▸ **Exercices à réaliser**
**1.** Reproduisez à l'identique le passage du texte sur le Colonel Chabert qui commence aux mots "Back in black!" et se termine après "compagnons et lui-même.".
**2.** Répondez brièvement à ces questions sur le texte sur le Colonel Chabert :
(a) Sous les ordres de qui le Colonel Chabert était-il lors de la bataille d'Eylau ?
(b) Où Hyacinthe Chabert est-il jeté après avoir été laissé pour mort ?
(c) À quel personnage le texte compare-t-il Chabert à son retour ?
**3.** Condensez sous forme de liste le paragraphe du texte sur le Colonel Chabert qui commence par "Back in black!", en conservant ses faits principaux.

====== Texte extrait ======

Back in black! Ou Back in Clair-obscur façon Rembrandt... le Colonel Chabert était sous les ordres de Napoleon lors de la bataille d'Eylau. Lui et ses hommes s'y sont pris un gros coup dans la nuque ( et non une défaite... merci Caliban qui, en commentaire, m'a remis dans le droit chemin ;-)). Hyacinthe Chabert est laissé pour mort, balancé dans la fosse commune, oublié bien vite par son épouse en France, relayé aux oubliettes par le retour à la monarchie dans un pays qui ne veut plus entendre parler de ces héros-là. Mais il revient. Un Lazare cherchant à retrouver son passé, sa femme, son honneur et bien d'autres choses que le temps a détruit comme la guerre a piétiné ses compagnons et lui-même.

====== Documents sources ======

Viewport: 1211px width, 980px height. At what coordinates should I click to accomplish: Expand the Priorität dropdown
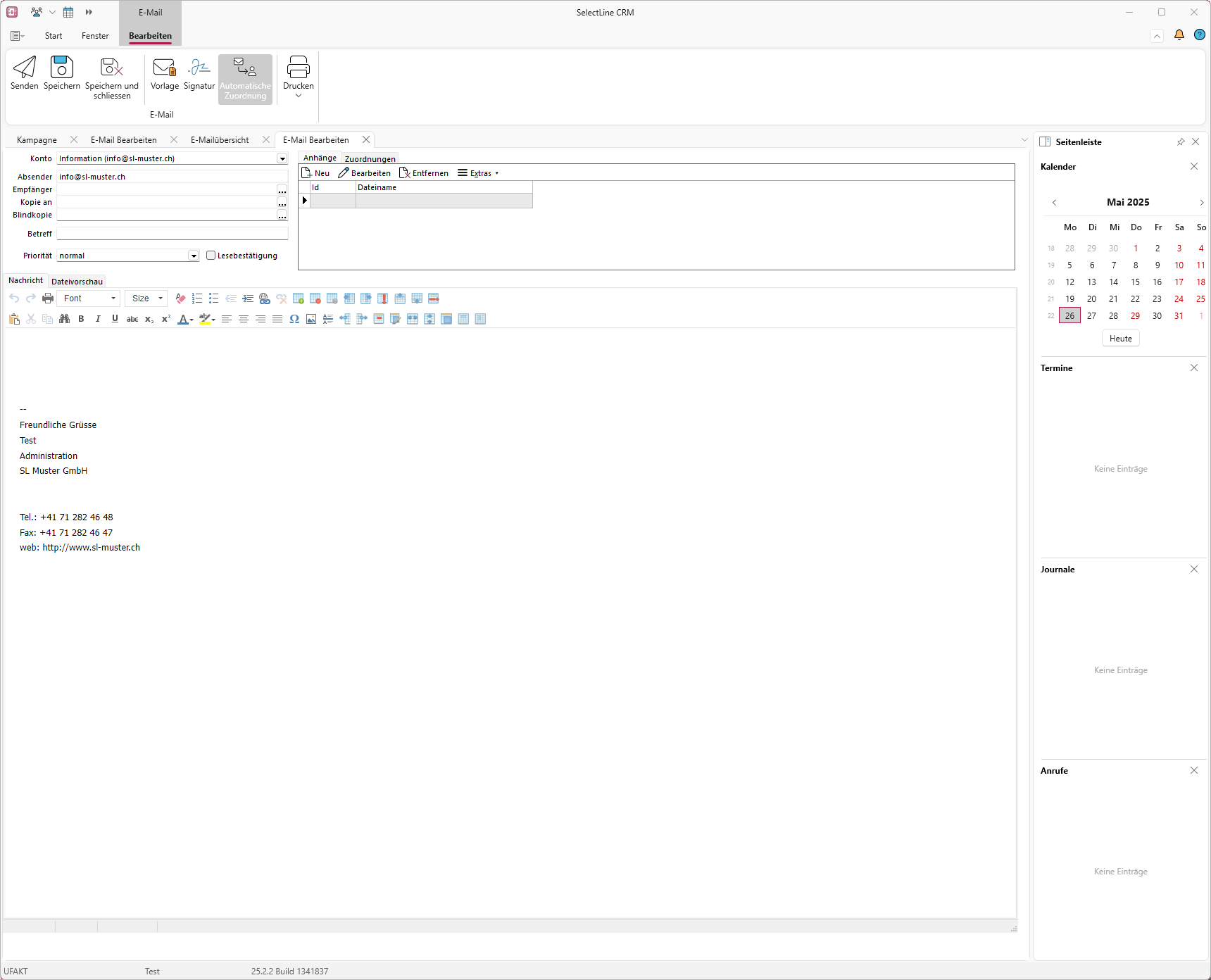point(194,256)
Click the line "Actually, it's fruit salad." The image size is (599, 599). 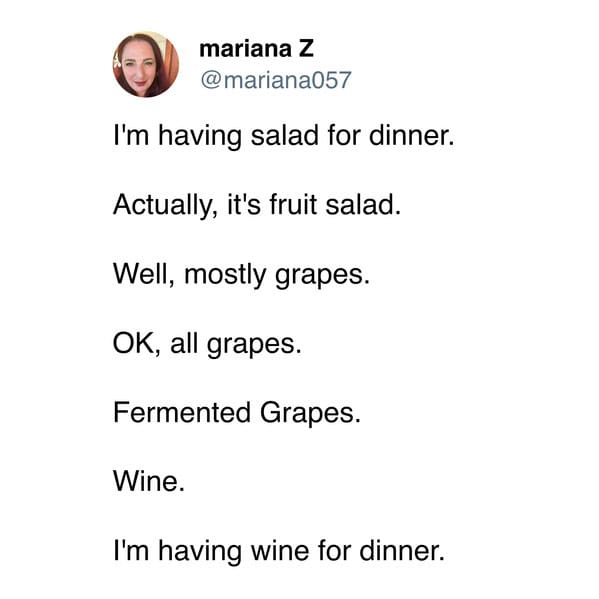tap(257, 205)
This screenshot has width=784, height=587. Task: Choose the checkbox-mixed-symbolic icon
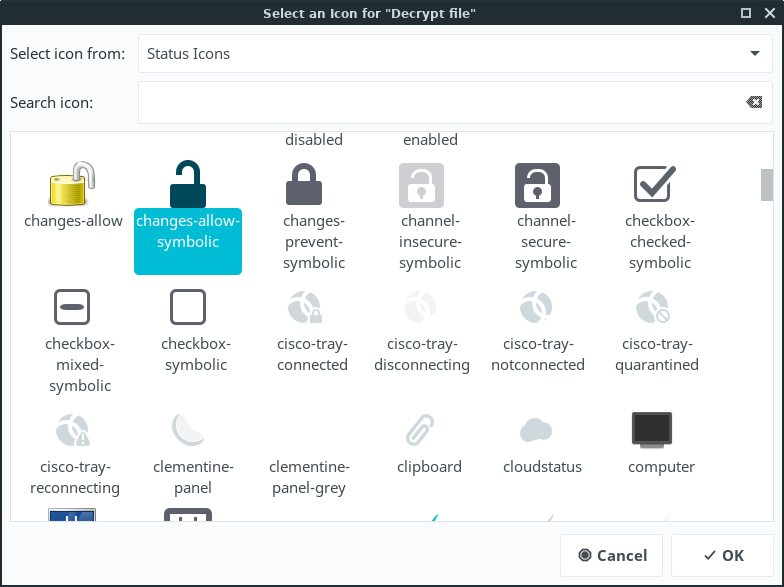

======

▸ **Réponses par exercice**
**1.**
Back in black! Ou Back in Clair-obscur façon Rembrandt... le Colonel Chabert était sous les ordres de Napoleon lors de la bataille d'Eylau. Lui et ses hommes s'y sont pris un gros coup dans la nuque ( et non une défaite... merci Caliban qui, en commentaire, m'a remis dans le droit chemin ;-)). Hyacinthe Chabert est laissé pour mort, balancé dans la fosse commune, oublié bien vite par son épouse en France, relayé aux oubliettes par le retour à la monarchie dans un pays qui ne veut plus entendre parler de ces héros-là. Mais il revient. Un Lazare cherchant à retrouver son passé, sa femme, son honneur et bien d'autres choses que le temps a détruit comme la guerre a piétiné ses compagnons et lui-même.

**2.**
(a) Sous les ordres de Napoléon.
(b) Dans la fosse commune.
(c) À Lazare.

**3.**
- Le Colonel Chabert servait sous Napoléon à la bataille d'Eylau.
- Ses hommes et lui y ont subi un rude coup, qui n'était pas une défaite.
- Laissé pour mort, Hyacinthe Chabert est jeté dans la fosse commune.
- Son épouse l'oublie vite en France.
- Le retour à la monarchie le relègue aux oubliettes, dans un pays qui ne veut plus entendre parler de ces héros.
- Il revient pourtant, tel un Lazare, pour retrouver son passé, sa femme, son honneur et d'autres choses détruites par le temps.